▸ **Problem**:
Print the data that follows without changing a single word.

▸ **Input data**:

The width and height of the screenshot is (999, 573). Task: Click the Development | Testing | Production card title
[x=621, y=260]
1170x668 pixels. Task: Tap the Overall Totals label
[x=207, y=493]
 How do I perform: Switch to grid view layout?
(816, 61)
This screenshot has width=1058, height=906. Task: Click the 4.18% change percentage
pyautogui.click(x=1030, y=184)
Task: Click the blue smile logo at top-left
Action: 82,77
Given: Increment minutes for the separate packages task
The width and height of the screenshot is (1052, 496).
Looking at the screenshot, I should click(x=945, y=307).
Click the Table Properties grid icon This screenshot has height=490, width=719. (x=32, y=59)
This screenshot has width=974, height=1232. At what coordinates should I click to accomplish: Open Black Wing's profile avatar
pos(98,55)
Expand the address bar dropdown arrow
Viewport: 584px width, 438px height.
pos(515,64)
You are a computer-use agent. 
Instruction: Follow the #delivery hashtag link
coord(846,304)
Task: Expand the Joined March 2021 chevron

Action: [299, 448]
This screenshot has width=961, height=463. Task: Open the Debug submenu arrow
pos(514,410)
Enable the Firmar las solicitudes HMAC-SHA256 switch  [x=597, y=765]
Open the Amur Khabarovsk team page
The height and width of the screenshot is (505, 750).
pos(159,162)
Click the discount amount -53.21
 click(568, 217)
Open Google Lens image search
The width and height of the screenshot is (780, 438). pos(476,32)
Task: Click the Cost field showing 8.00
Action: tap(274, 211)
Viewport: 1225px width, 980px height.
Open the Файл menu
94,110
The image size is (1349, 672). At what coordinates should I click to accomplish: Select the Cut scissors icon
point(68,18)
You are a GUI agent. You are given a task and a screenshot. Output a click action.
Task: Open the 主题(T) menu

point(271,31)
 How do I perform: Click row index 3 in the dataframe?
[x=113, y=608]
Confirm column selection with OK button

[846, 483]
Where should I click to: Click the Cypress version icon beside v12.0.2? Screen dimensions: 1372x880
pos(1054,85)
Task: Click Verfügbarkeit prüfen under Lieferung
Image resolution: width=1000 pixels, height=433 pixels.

▸ **Answer to the exercise**:
The width and height of the screenshot is (999, 573). Task: Click the Development | Testing | Production card title
[x=621, y=260]
1170x668 pixels. Task: Tap the Overall Totals label
[x=207, y=493]
 How do I perform: Switch to grid view layout?
(816, 61)
This screenshot has width=1058, height=906. Task: Click the 4.18% change percentage
pyautogui.click(x=1030, y=184)
Task: Click the blue smile logo at top-left
Action: 82,77
Given: Increment minutes for the separate packages task
The width and height of the screenshot is (1052, 496).
Looking at the screenshot, I should click(x=945, y=307).
Click the Table Properties grid icon This screenshot has height=490, width=719. (x=32, y=59)
This screenshot has width=974, height=1232. At what coordinates should I click to accomplish: Open Black Wing's profile avatar
pos(98,55)
Expand the address bar dropdown arrow
Viewport: 584px width, 438px height.
pos(515,64)
You are a computer-use agent. 
Instruction: Follow the #delivery hashtag link
coord(846,304)
Task: Expand the Joined March 2021 chevron

Action: [299, 448]
This screenshot has width=961, height=463. Task: Open the Debug submenu arrow
pos(514,410)
Enable the Firmar las solicitudes HMAC-SHA256 switch  [x=597, y=765]
Open the Amur Khabarovsk team page
The height and width of the screenshot is (505, 750).
pos(159,162)
Click the discount amount -53.21
 click(568, 217)
Open Google Lens image search
The width and height of the screenshot is (780, 438). pos(476,32)
Task: Click the Cost field showing 8.00
Action: tap(274, 211)
Viewport: 1225px width, 980px height.
Open the Файл menu
94,110
The image size is (1349, 672). At what coordinates should I click to accomplish: Select the Cut scissors icon
point(68,18)
You are a GUI agent. You are given a task and a screenshot. Output a click action.
Task: Open the 主题(T) menu

point(271,31)
 How do I perform: Click row index 3 in the dataframe?
[x=113, y=608]
Confirm column selection with OK button

[846, 483]
Where should I click to: Click the Cypress version icon beside v12.0.2? Screen dimensions: 1372x880
pos(1054,85)
Task: Click Verfügbarkeit prüfen under Lieferung
Image resolution: width=1000 pixels, height=433 pixels.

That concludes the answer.